選んだ抜粋
---+---

この間、陣馬山から高尾山まで山歩きをした時のこと。

陣馬山の山頂から尾根伝いの道を高尾山に向けてのんびり進んでいると、前方から、10人ほどの女の子たちがとぼとぼと歩いてきた。見たところ中学生くらいで、山道を歩くにはあまり向いてなさそうな服装と靴。遠足か何かで来たのだろうが、高尾山周辺ならともかく、この近くでこういう子たちを見かけるのは珍しい。

軽く会釈して行き過ぎ、しばらくの間歩き続けていると、やがて後ろから、ザッ、ザザッ、と誰かが駆けてくる足音がした。トレイルランナーかな、それにしては切羽詰まった感じの走り方だな‥‥と思ってると、「あ、あの! すみません!」

ふりかえると、さっきの女子中学生たち。片手にA4のプリントを握りしめた、班長らしき女の子が、意を決した感じで僕に声をかけてきた。

「あの、景信山はどっちですか?」
「こっちですよ。僕が歩いてる方向」
「えー! やっぱり間違ってたんだ‥‥」
「景信山に何しに行くの?」

---+---

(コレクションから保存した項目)
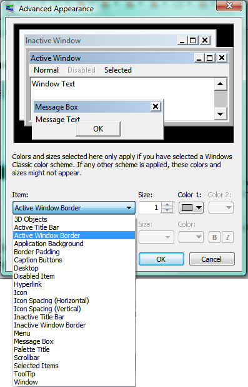Click the Cancel button
Viewport: 248px width, 387px height.
click(212, 259)
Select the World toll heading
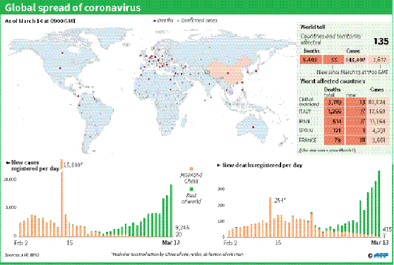 [313, 27]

---+---

作業概要 1
山歩きの文章で「陣馬山の山頂から尾根伝いの道を」で始まる段落を、要点を残して短く書き直してください。
作業概要 2
山歩きの文章を、最後の「景信山に何しに行くの?」の後から書き継いでください。
この資料は使わなくてかまいません。

作業結果 1
陣馬山の山頂から高尾山へ尾根道をのんびり進んでいると、前方から中学生くらいの女の子が10人ほど、とぼとぼ歩いてきた。山道向きではない服装と靴で、遠足か何かで来たらしい。高尾山周辺ならともかく、この辺りでこういう子たちを見かけるのは珍しい。

作業結果 2
「そこがおひるごはんの集合場所なんです。12時半に」
「それには間に合わないんじゃないかな。ここからたぶん1時間くらいかかるよ」
「えー! どうしよう‥‥」

班長さんはくたびれきった他の女の子たちと話をして、仕方ないから、と、僕の後をついて歩きはじめた。何だか妙な道連れができちゃったな。ていうか、これじゃまるで僕が、道に迷っちゃった引率の先生みたいじゃないか。

ほうほうのていで景信山に辿り着いた女の子たちは、待ち構えていた本物の引率の先生に、「まったく! あなたたちがいなくなるから‥‥!」と、こっぴどく怒られていた。まあ、これもいつか、いい思い出になるよ。